- _Problem statement_: When you reach the line containing "Image resolution: width=1070" in the entries below, start writing out each line exactly, and stop after the line containing "You are a computer-use agent. This".

- _Data to use_:
◇ ◇ ◇ ◇ ◇

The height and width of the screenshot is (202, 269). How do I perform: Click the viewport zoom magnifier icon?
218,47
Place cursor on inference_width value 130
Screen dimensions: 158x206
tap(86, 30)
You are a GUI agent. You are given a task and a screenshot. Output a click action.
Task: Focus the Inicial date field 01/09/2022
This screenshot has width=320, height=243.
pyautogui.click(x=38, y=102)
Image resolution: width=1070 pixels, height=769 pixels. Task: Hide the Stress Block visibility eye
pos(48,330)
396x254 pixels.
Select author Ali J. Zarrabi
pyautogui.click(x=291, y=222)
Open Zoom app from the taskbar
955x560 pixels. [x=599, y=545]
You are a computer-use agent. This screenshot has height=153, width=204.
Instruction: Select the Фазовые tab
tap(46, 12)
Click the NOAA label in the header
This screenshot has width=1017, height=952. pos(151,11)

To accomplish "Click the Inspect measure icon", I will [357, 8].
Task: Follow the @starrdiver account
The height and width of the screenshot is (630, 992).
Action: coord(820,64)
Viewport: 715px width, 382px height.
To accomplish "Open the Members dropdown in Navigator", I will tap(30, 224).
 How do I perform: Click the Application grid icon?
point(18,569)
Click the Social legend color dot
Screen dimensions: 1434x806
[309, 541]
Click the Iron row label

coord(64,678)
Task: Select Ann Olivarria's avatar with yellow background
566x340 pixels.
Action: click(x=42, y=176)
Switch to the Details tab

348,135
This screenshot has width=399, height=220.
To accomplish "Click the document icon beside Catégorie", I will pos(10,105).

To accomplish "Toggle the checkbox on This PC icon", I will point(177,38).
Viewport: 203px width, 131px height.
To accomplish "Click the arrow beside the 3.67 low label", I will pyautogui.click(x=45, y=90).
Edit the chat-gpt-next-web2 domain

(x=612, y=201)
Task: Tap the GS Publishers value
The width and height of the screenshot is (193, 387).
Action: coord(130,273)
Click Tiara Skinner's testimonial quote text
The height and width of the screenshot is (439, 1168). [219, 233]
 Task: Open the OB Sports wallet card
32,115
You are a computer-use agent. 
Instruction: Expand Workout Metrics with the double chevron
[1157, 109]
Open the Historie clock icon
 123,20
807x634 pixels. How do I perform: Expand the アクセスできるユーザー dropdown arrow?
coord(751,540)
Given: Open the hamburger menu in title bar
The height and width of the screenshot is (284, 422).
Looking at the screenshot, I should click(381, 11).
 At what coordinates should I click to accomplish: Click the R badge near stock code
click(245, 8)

◇ ◇ ◇ ◇ ◇

- _Expected output_:
Image resolution: width=1070 pixels, height=769 pixels. Task: Hide the Stress Block visibility eye
pos(48,330)
396x254 pixels.
Select author Ali J. Zarrabi
pyautogui.click(x=291, y=222)
Open Zoom app from the taskbar
955x560 pixels. [x=599, y=545]
You are a computer-use agent. This screenshot has height=153, width=204.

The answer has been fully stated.